Dataset section start

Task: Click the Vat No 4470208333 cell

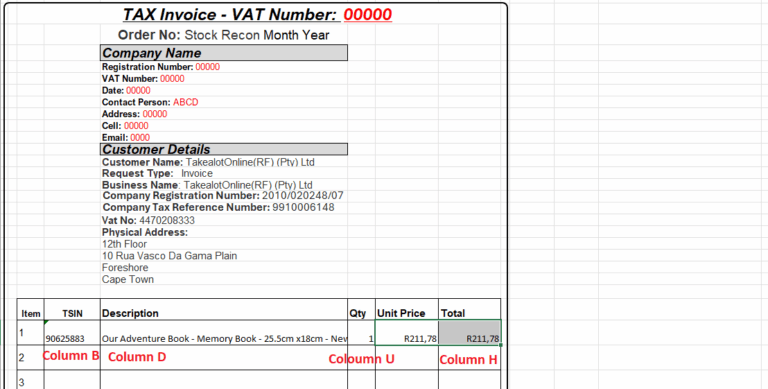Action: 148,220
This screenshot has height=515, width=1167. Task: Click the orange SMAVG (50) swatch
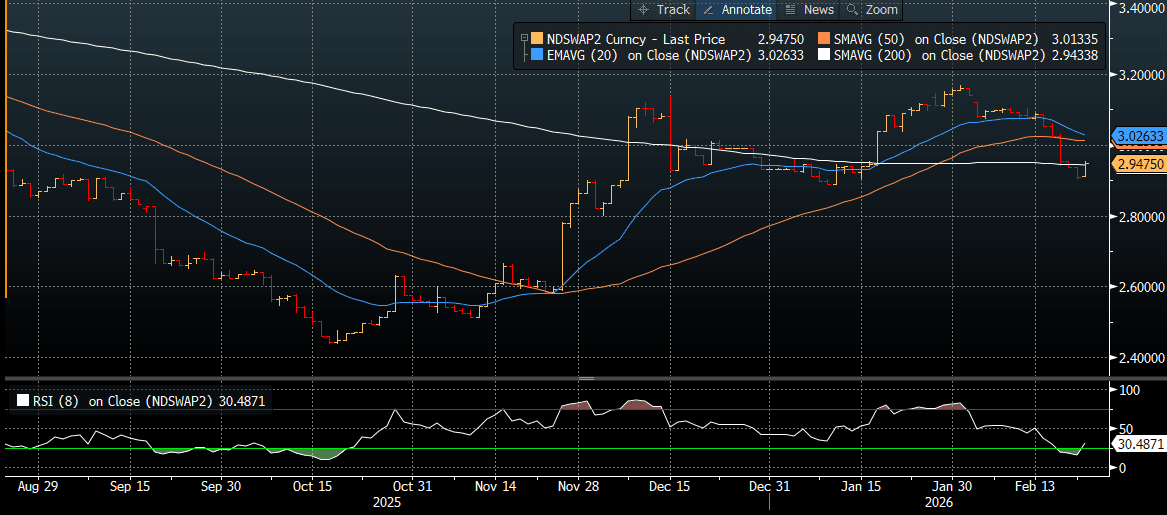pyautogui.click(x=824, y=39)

Dataset section end
Dataset section start

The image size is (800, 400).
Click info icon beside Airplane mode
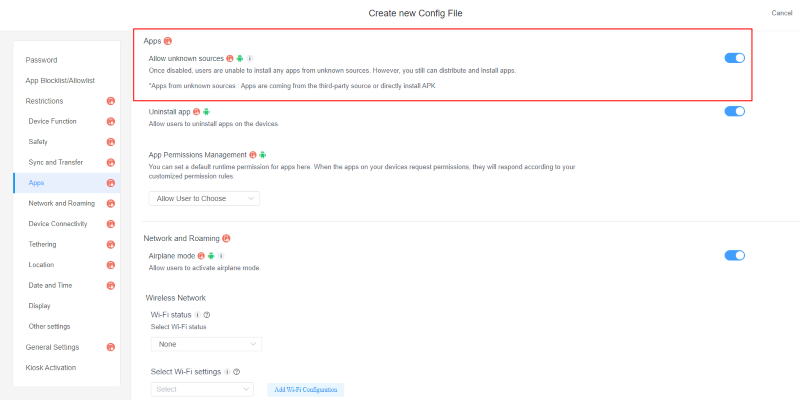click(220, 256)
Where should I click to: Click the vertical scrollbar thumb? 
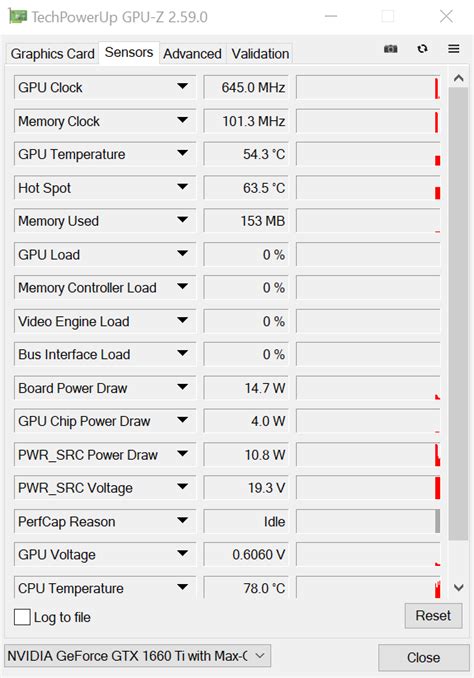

Dataset section end
Dataset section start

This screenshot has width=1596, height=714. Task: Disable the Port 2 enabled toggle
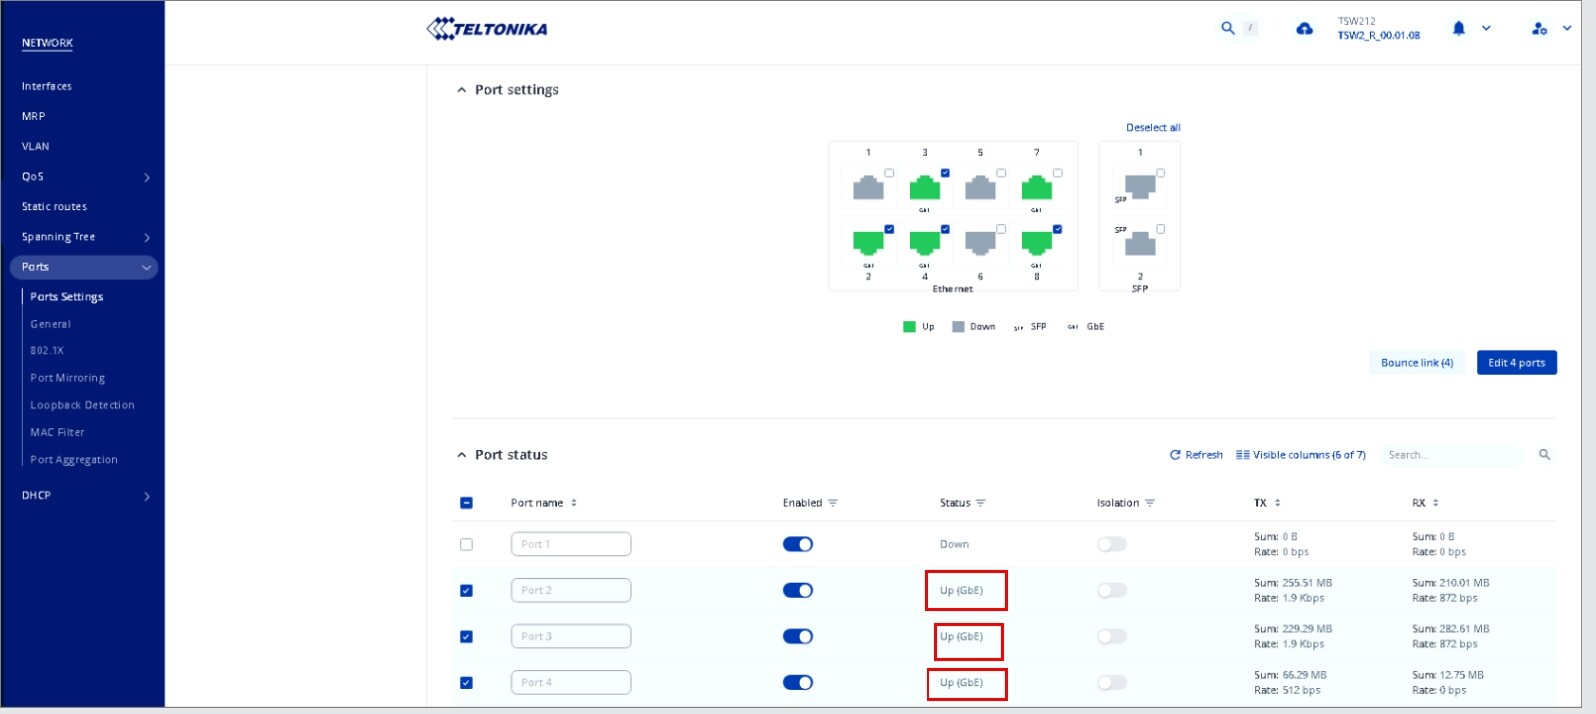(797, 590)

Dataset section end

What you should do >>
Reproduce the listing above only between the lines holding "The image size is (800, 400)." and "Where should I", inclusive. Every line must match exactly, and pictures are dropped.

Reply >>
The image size is (800, 400).
Click info icon beside Airplane mode
click(220, 256)
Where should I click to: Click the vertical scrollbar thumb? 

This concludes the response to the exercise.